Let's delete the existing user collection first:

In [None]:
run("python mongodb_admin.py drop_collection --collection users")

Is is now empty:

In [None]:
run("python mongodb_admin.py show_collection --collection users", to_dict = True)

We add the data based on a yaml file:

In [None]:
run("python mongodb_admin.py create_users_collection --path ../data/collections/user_collection.yaml")

By default, *create_users_collection* will only add new users to the database.

In [None]:
run("python mongodb_admin.py create_users_collection --path ../data/collections/user_collection.yaml")

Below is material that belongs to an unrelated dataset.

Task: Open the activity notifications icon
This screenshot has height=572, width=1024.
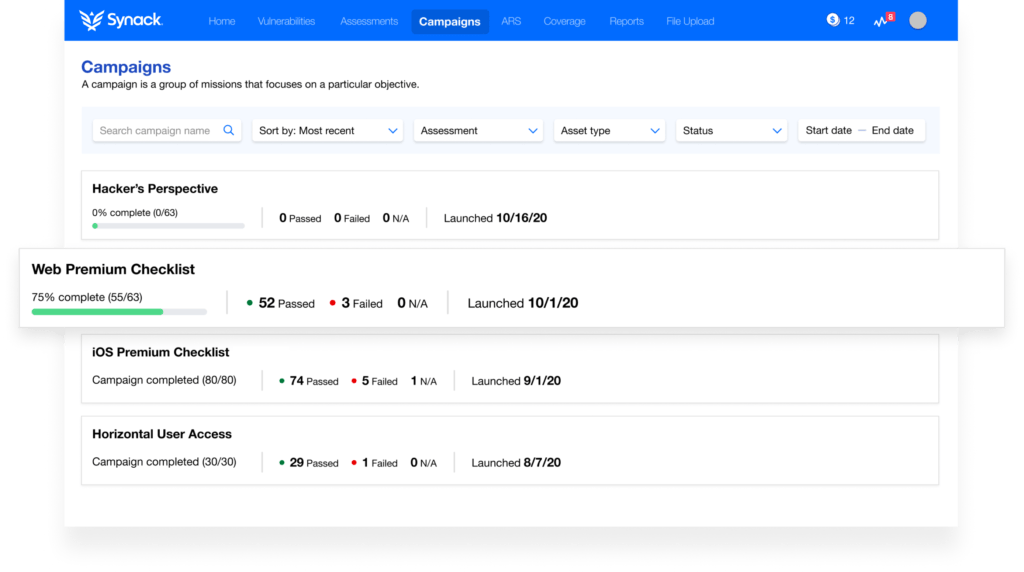Action: (x=878, y=21)
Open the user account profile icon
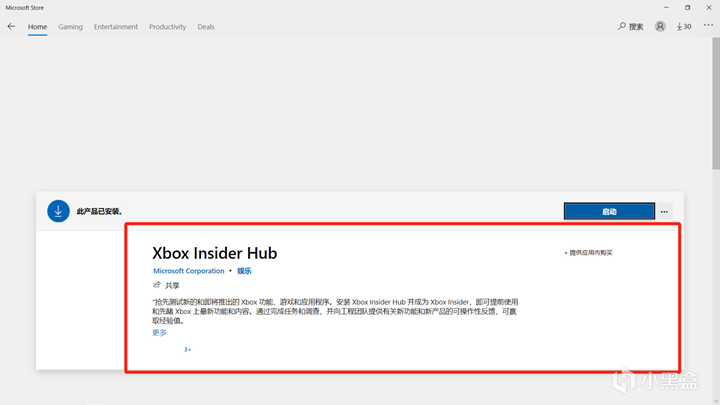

If you want to clean the current users collection and replace it, you can use the argument *--clean*. 

In [None]:
run("python mongodb_admin.py create_users_collection --path ../data/collections/user_collection.yaml --clean")

If you want to add new users and update the existing ones in your collection, you can use the argument *--overwrite*. This will make sure to add new users if they do not exist and replace values from existing users with the collection provided.

In [None]:
run("python mongodb_admin.py create_users_collection --path ../data/collections/user_collection.yaml --overwrite")

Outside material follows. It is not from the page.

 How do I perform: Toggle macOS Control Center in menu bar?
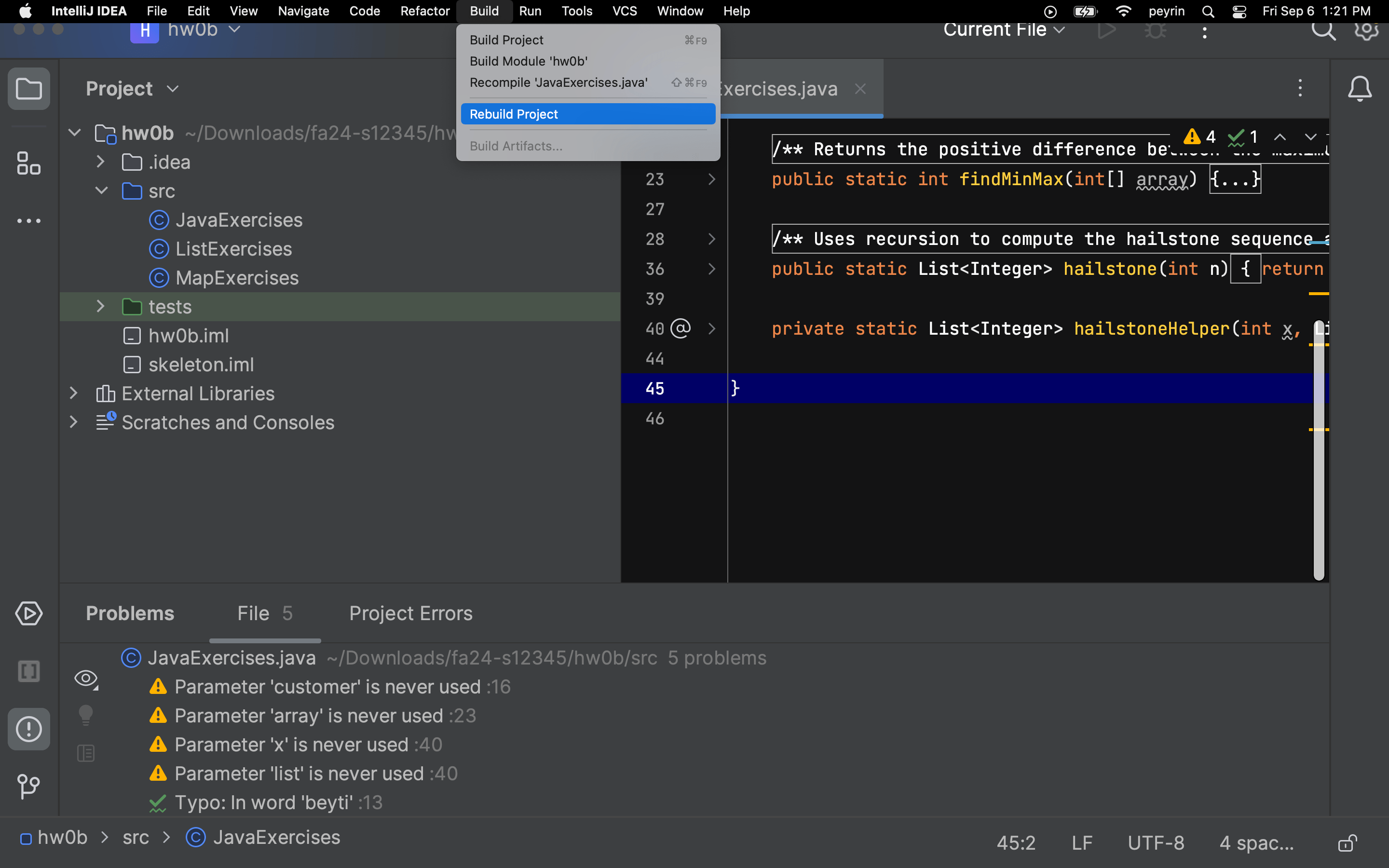[1239, 11]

And let's see the resulting collection:

In [None]:
run("python mongodb_admin.py show_collection --collection users", to_dict = True)

## Archives of queries

In [None]:
run("python mongodb_admin.py show_collection --collection queries_archives", to_dict = True)

## Stop the server: do not do it now !
To tear down the service, first do `ctrl+C` in the terminal where you had done `docker compose up`. Wait for the command to finish executing and then run `docker compose down`. This will also delete all the containers but the volume will stay in place.